--- Start PROVIDED RECORDS ---
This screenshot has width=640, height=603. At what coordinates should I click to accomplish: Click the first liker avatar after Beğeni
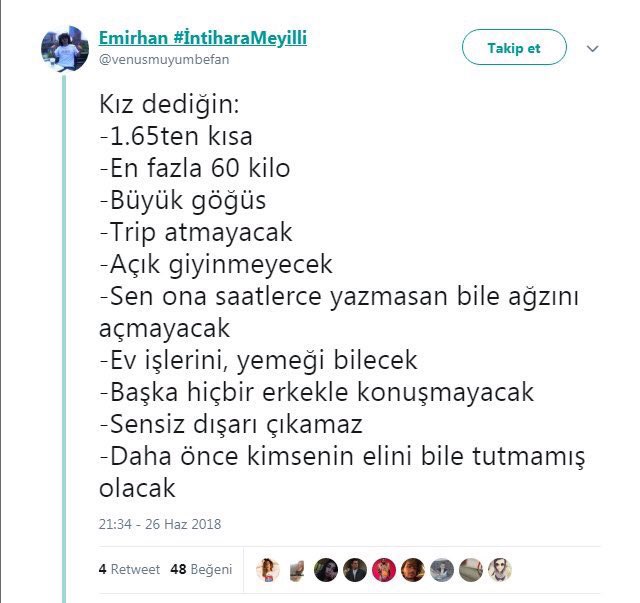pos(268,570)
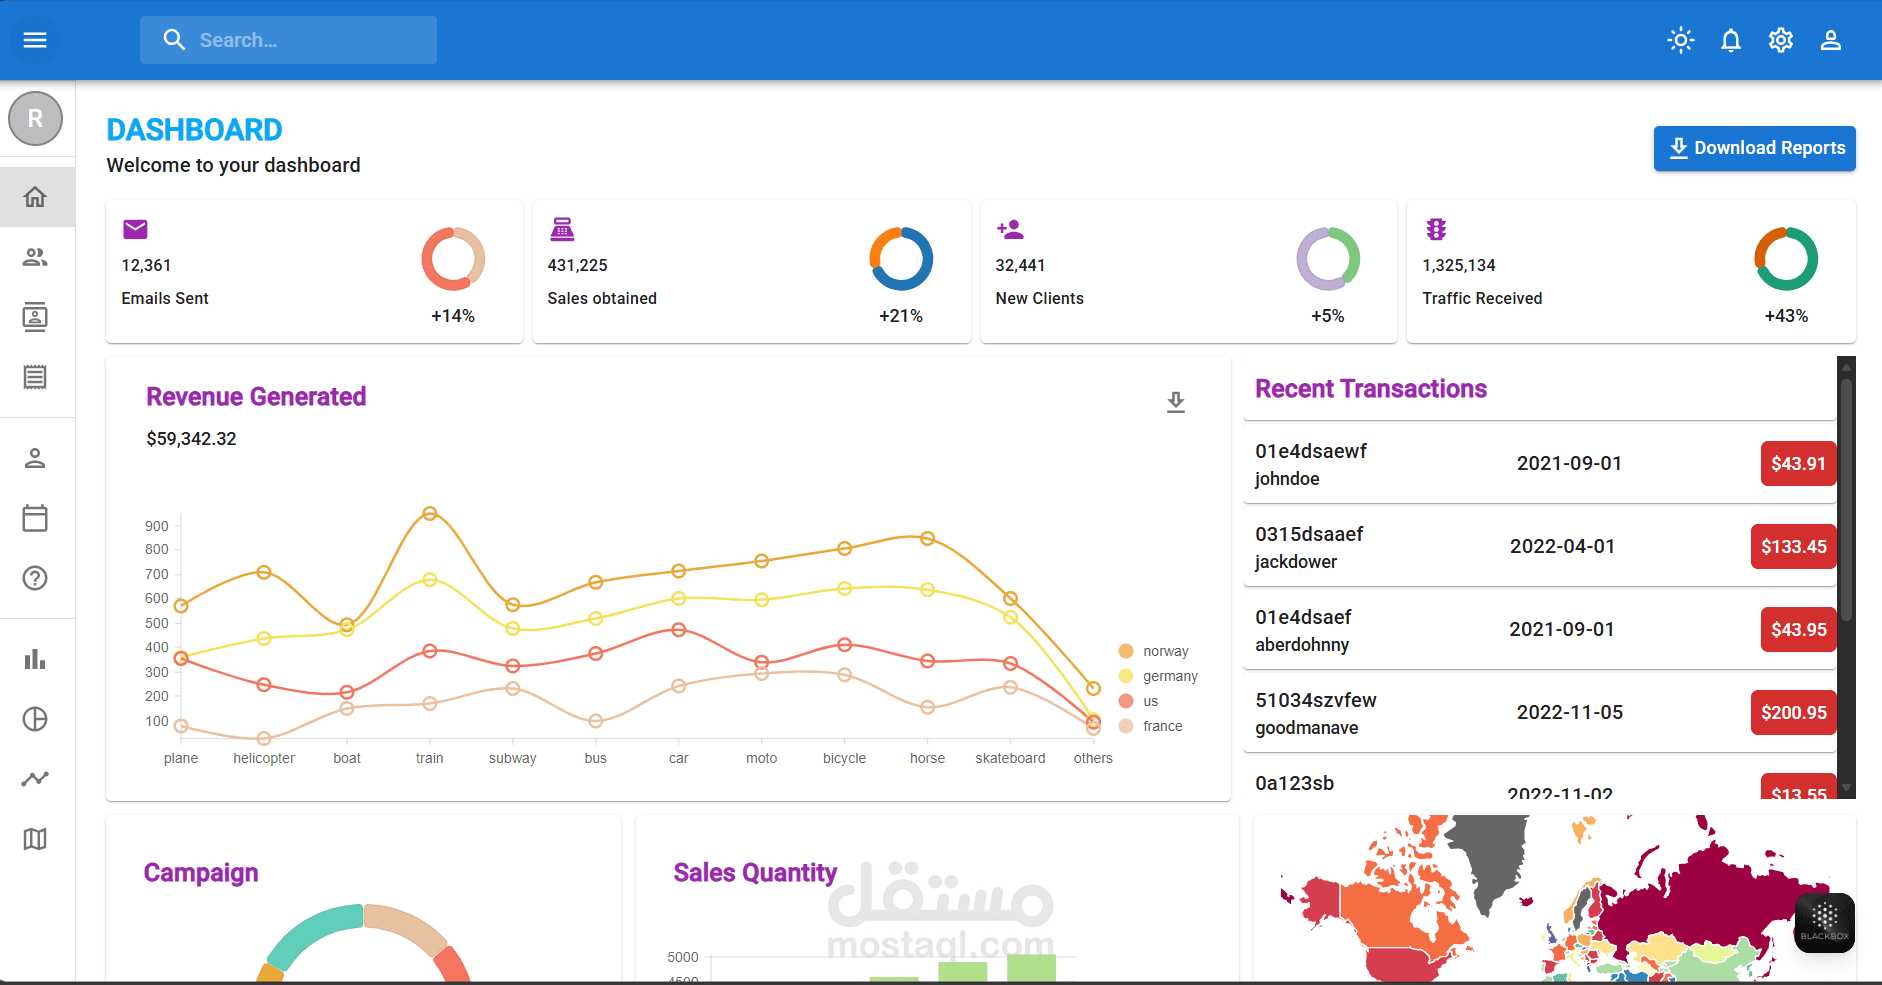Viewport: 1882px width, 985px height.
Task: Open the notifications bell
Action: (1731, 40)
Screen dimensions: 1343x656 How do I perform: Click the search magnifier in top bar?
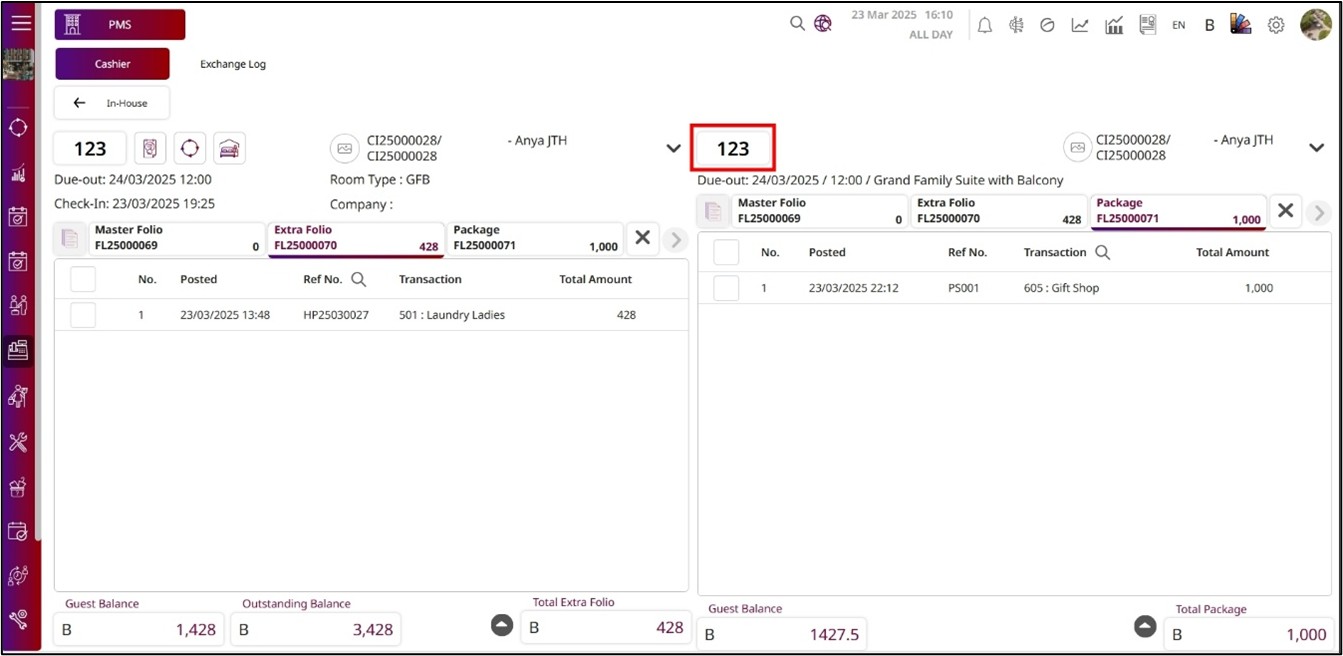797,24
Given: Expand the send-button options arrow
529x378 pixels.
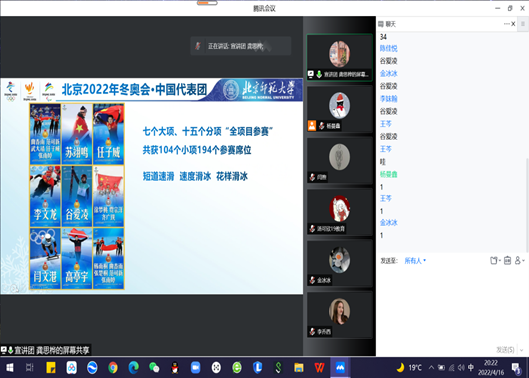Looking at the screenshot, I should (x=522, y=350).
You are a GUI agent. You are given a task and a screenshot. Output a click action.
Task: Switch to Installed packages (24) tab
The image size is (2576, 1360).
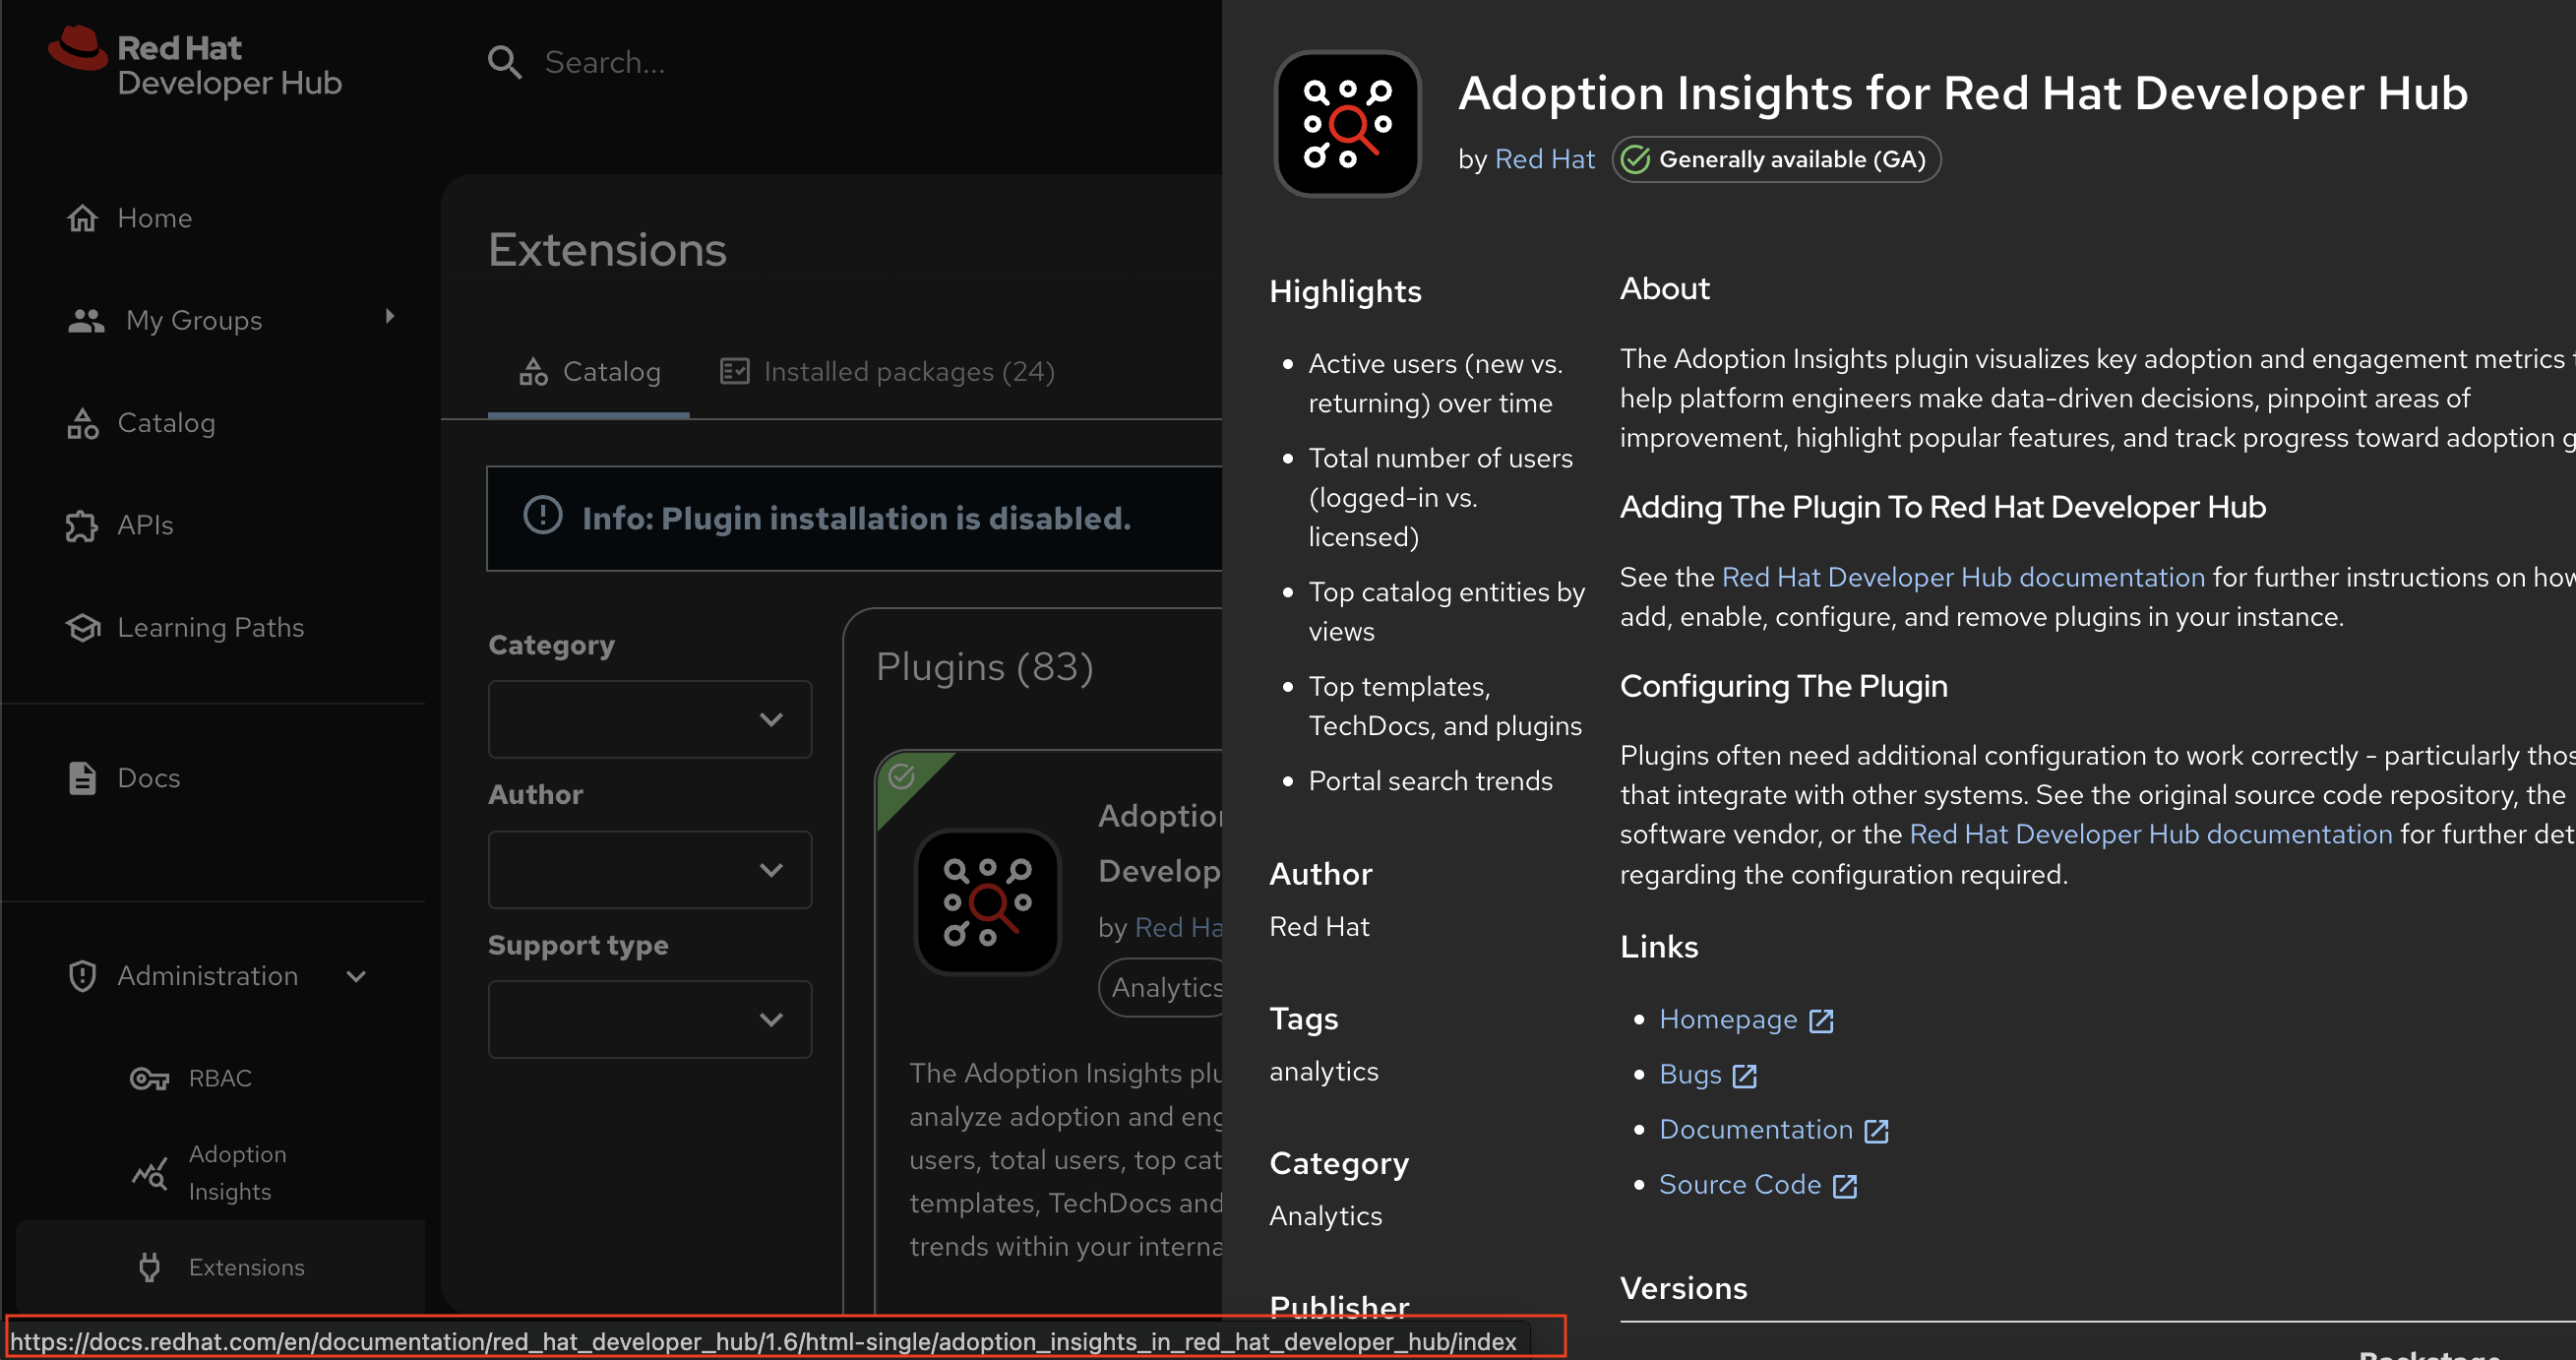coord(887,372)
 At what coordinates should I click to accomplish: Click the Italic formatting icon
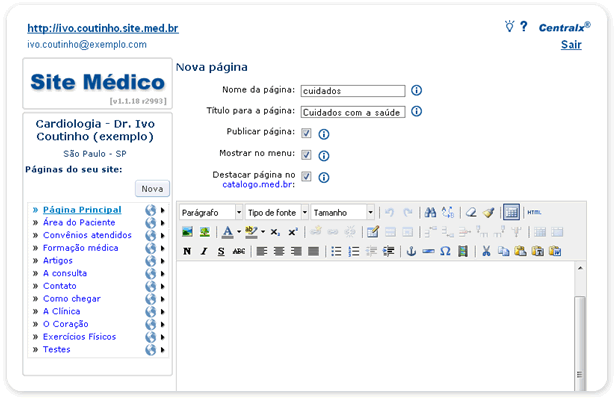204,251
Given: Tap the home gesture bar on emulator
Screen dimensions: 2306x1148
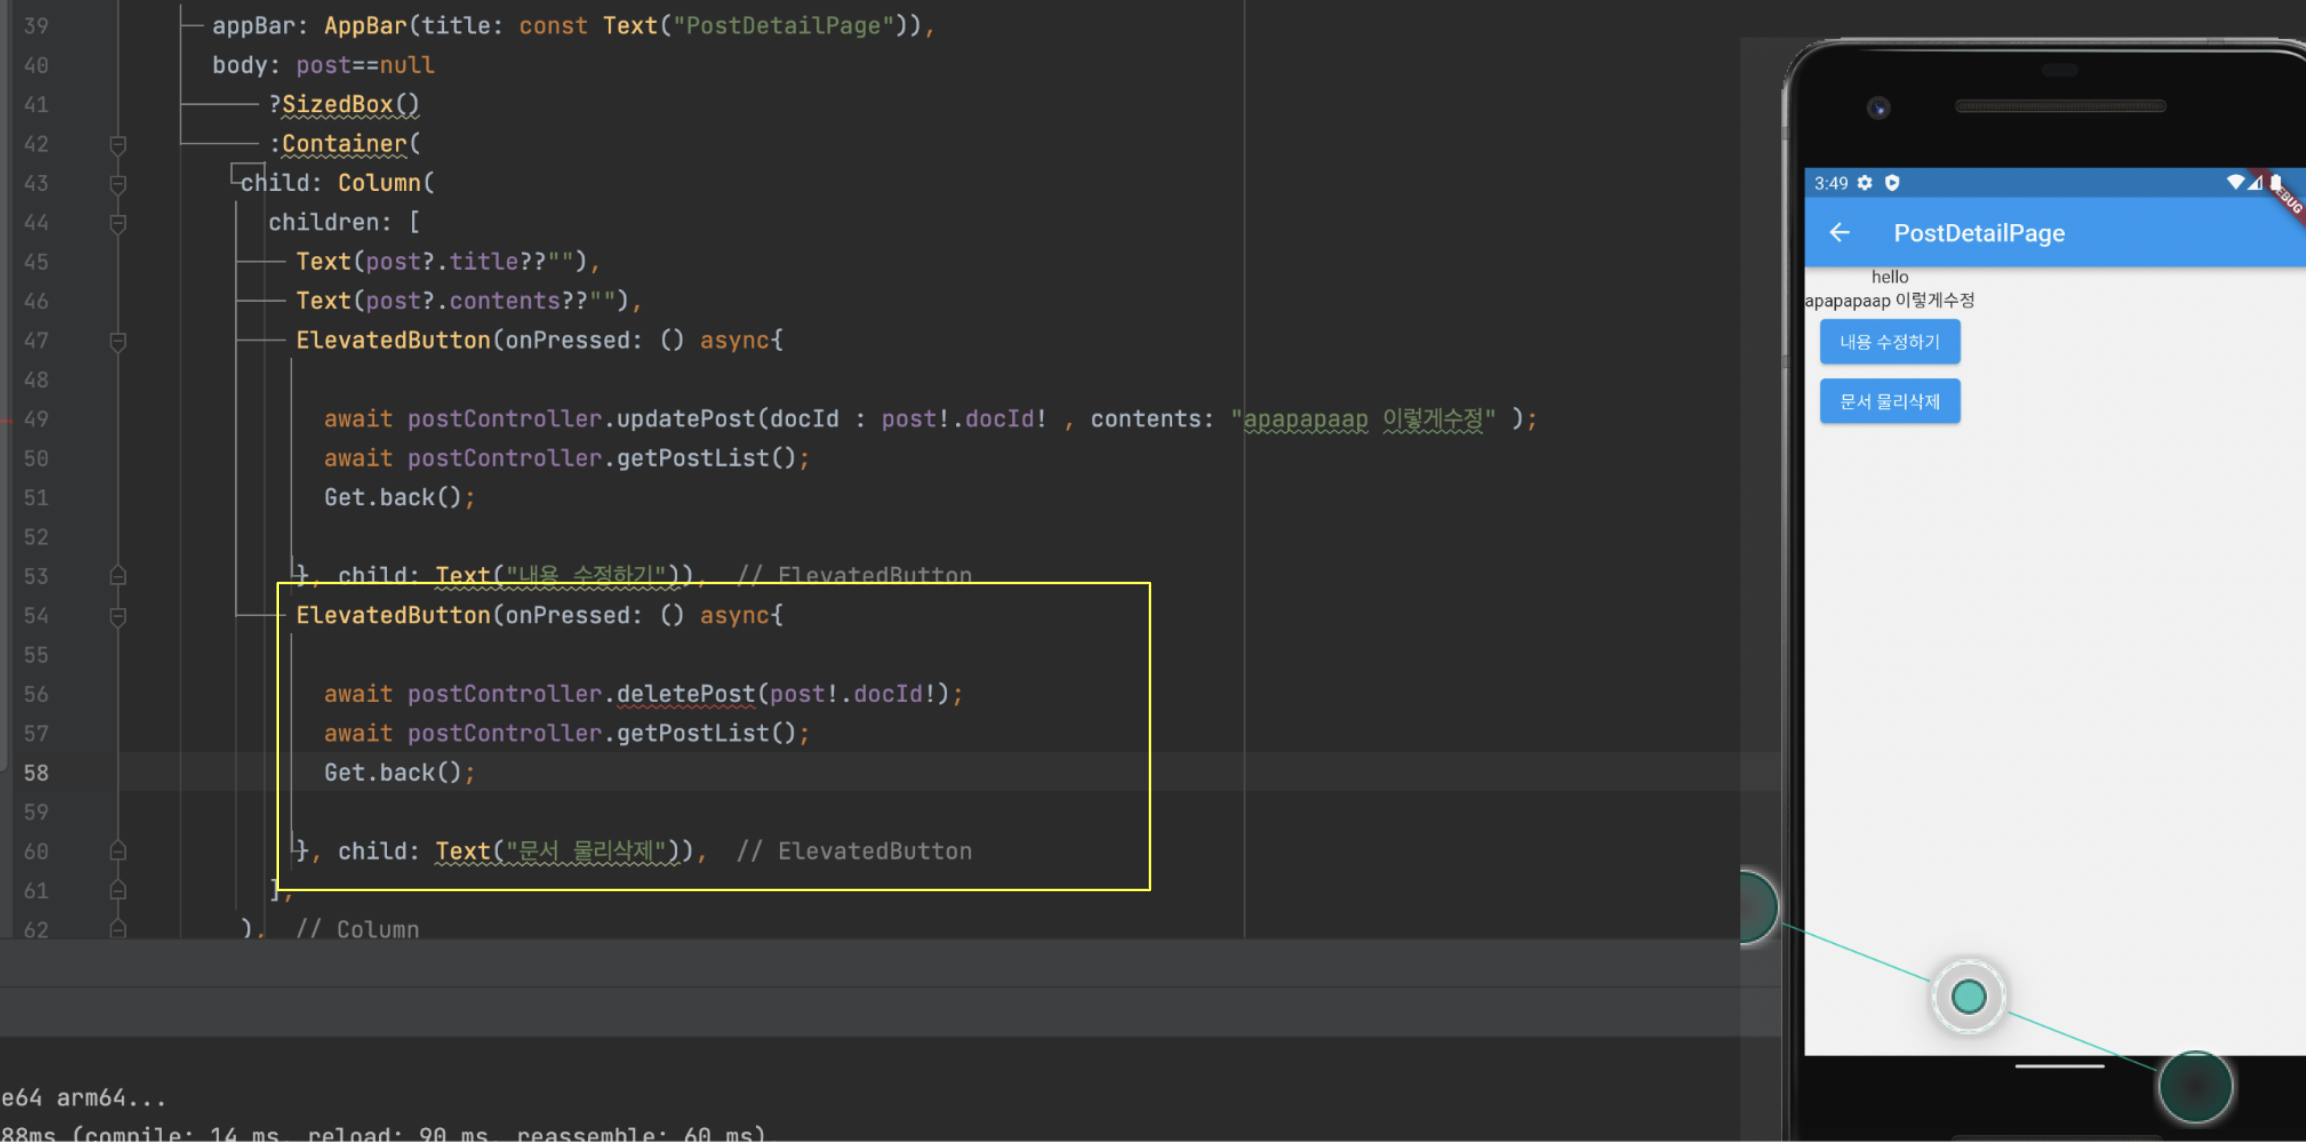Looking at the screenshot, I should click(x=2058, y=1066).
--- End PROVIDED RECORDS ---
GIVEN INSTRUCTION:
Copy every row above word for word, leaving out the pictures.

EXERCISE ANSWER:
This screenshot has width=640, height=603. At what coordinates should I click to accomplish: Click the first liker avatar after Beğeni
pos(268,570)
Viewport: 1882px width, 985px height.
Task: Open the notifications bell
Action: (1731, 40)
Screen dimensions: 1343x656 How do I perform: Click the search magnifier in top bar?
797,24
Given: Expand the send-button options arrow
529x378 pixels.
Looking at the screenshot, I should (x=522, y=350).
You are a GUI agent. You are given a task and a screenshot. Output a click action.
Task: Switch to Installed packages (24) tab
The image size is (2576, 1360).
coord(887,372)
 At what coordinates should I click to accomplish: Click the Italic formatting icon
204,251
Given: Tap the home gesture bar on emulator
Screen dimensions: 2306x1148
Looking at the screenshot, I should click(x=2058, y=1066).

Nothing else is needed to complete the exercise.